— START —

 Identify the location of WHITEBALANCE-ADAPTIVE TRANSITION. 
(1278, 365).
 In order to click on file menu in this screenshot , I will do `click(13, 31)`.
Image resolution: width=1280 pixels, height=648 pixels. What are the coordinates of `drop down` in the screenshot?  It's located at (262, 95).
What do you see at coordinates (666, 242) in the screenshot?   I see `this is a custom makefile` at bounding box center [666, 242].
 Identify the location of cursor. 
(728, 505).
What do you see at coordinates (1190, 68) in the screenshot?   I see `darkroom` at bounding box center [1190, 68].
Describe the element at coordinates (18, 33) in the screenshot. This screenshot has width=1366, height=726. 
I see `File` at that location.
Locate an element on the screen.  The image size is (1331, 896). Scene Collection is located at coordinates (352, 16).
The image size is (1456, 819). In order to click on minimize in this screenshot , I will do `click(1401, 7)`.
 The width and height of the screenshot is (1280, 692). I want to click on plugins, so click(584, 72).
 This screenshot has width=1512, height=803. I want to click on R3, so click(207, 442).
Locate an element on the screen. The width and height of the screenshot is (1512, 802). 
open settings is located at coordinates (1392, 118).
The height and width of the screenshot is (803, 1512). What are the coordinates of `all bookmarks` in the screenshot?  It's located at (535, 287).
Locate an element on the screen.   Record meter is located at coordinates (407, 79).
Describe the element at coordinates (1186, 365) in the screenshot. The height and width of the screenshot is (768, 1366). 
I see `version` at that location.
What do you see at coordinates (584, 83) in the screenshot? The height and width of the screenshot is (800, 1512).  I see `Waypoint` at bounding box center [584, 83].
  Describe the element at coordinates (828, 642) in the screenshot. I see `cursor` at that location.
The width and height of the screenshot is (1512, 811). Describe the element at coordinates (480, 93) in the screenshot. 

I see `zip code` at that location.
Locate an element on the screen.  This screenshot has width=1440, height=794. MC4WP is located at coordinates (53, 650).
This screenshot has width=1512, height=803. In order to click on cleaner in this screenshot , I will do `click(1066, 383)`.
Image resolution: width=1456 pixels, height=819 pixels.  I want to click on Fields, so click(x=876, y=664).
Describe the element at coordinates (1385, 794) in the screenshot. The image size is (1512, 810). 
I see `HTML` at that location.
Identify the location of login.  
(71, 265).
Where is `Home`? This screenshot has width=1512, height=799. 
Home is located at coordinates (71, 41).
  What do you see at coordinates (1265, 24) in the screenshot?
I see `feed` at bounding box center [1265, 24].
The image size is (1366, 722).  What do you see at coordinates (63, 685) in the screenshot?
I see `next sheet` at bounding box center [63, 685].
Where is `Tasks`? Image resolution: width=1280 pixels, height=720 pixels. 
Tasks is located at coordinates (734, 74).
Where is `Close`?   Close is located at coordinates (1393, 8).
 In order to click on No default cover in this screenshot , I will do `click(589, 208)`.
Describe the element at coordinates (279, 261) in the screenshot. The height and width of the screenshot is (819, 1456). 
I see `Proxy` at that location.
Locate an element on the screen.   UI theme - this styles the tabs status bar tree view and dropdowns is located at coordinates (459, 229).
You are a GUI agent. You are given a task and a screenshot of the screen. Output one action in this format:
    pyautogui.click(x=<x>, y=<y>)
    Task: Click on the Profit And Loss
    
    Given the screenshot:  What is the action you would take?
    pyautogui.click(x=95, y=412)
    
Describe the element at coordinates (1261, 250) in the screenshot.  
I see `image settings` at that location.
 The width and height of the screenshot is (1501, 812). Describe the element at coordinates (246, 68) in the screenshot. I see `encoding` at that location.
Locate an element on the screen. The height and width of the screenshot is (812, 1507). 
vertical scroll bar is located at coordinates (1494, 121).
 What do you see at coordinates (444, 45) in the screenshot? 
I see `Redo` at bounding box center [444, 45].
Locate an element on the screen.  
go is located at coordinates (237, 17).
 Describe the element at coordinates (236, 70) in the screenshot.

— END —

§ **Task goal**
Lay out all of the entries above as a Markdown table with two columns, Row and Text. Put a running row number in Row and one line in Text, leaving out blank lines.

§ **Solved exercise**
| Row | Text |
|---|---|
| 1 |  Identify the location of WHITEBALANCE-ADAPTIVE TRANSITION.  |
| 2 | (1278, 365). |
| 3 |  In order to click on file menu in this screenshot , I will do `click(13, 31)`. |
| 4 | Image resolution: width=1280 pixels, height=648 pixels. What are the coordinates of `drop down` in the screenshot?  It's located at (262, 95). |
| 5 | What do you see at coordinates (666, 242) in the screenshot?   I see `this is a custom makefile` at bounding box center [666, 242]. |
| 6 |  Identify the location of cursor.  |
| 7 | (728, 505). |
| 8 | What do you see at coordinates (1190, 68) in the screenshot?   I see `darkroom` at bounding box center [1190, 68]. |
| 9 | Describe the element at coordinates (18, 33) in the screenshot. This screenshot has width=1366, height=726.  |
| 10 | I see `File` at that location. |
| 11 | Locate an element on the screen.  The image size is (1331, 896). Scene Collection is located at coordinates (352, 16). |
| 12 | The image size is (1456, 819). In order to click on minimize in this screenshot , I will do `click(1401, 7)`. |
| 13 |  The width and height of the screenshot is (1280, 692). I want to click on plugins, so click(584, 72). |
| 14 |  This screenshot has width=1512, height=803. I want to click on R3, so click(207, 442). |
| 15 | Locate an element on the screen. The width and height of the screenshot is (1512, 802).  |
| 16 | open settings is located at coordinates (1392, 118). |
| 17 | The height and width of the screenshot is (803, 1512). What are the coordinates of `all bookmarks` in the screenshot?  It's located at (535, 287). |
| 18 | Locate an element on the screen.   Record meter is located at coordinates (407, 79). |
| 19 | Describe the element at coordinates (1186, 365) in the screenshot. The height and width of the screenshot is (768, 1366).  |
| 20 | I see `version` at that location. |
| 21 | What do you see at coordinates (584, 83) in the screenshot? The height and width of the screenshot is (800, 1512).  I see `Waypoint` at bounding box center [584, 83]. |
| 22 |   Describe the element at coordinates (828, 642) in the screenshot. I see `cursor` at that location. |
| 23 | The width and height of the screenshot is (1512, 811). Describe the element at coordinates (480, 93) in the screenshot.  |
| 24 | I see `zip code` at that location. |
| 25 | Locate an element on the screen.  This screenshot has width=1440, height=794. MC4WP is located at coordinates (53, 650). |
| 26 | This screenshot has width=1512, height=803. In order to click on cleaner in this screenshot , I will do `click(1066, 383)`. |
| 27 | Image resolution: width=1456 pixels, height=819 pixels.  I want to click on Fields, so click(x=876, y=664). |
| 28 | Describe the element at coordinates (1385, 794) in the screenshot. The image size is (1512, 810).  |
| 29 | I see `HTML` at that location. |
| 30 | Identify the location of login.   |
| 31 | (71, 265). |
| 32 | Where is `Home`? This screenshot has width=1512, height=799.  |
| 33 | Home is located at coordinates (71, 41). |
| 34 |   What do you see at coordinates (1265, 24) in the screenshot? |
| 35 | I see `feed` at bounding box center [1265, 24]. |
| 36 | The image size is (1366, 722).  What do you see at coordinates (63, 685) in the screenshot? |
| 37 | I see `next sheet` at bounding box center [63, 685]. |
| 38 | Where is `Tasks`? Image resolution: width=1280 pixels, height=720 pixels.  |
| 39 | Tasks is located at coordinates (734, 74). |
| 40 | Where is `Close`?   Close is located at coordinates (1393, 8). |
| 41 |  In order to click on No default cover in this screenshot , I will do `click(589, 208)`. |
| 42 | Describe the element at coordinates (279, 261) in the screenshot. The height and width of the screenshot is (819, 1456).  |
| 43 | I see `Proxy` at that location. |
| 44 | Locate an element on the screen.   UI theme - this styles the tabs status bar tree view and dropdowns is located at coordinates (459, 229). |
| 45 | You are a GUI agent. You are given a task and a screenshot of the screen. Output one action in this format: |
| 46 |     pyautogui.click(x=<x>, y=<y>) |
| 47 |     Task: Click on the Profit And Loss |
| 48 |     Given the screenshot:  What is the action you would take? |
| 49 |     pyautogui.click(x=95, y=412) |
| 50 | Describe the element at coordinates (1261, 250) in the screenshot.   |
| 51 | I see `image settings` at that location. |
| 52 |  The width and height of the screenshot is (1501, 812). Describe the element at coordinates (246, 68) in the screenshot. I see `encoding` at that location. |
| 53 | Locate an element on the screen. The height and width of the screenshot is (812, 1507).  |
| 54 | vertical scroll bar is located at coordinates (1494, 121). |
| 55 |  What do you see at coordinates (444, 45) in the screenshot?  |
| 56 | I see `Redo` at bounding box center [444, 45]. |
| 57 | Locate an element on the screen.   |
| 58 | go is located at coordinates (237, 17). |
| 59 |  Describe the element at coordinates (236, 70) in the screenshot. |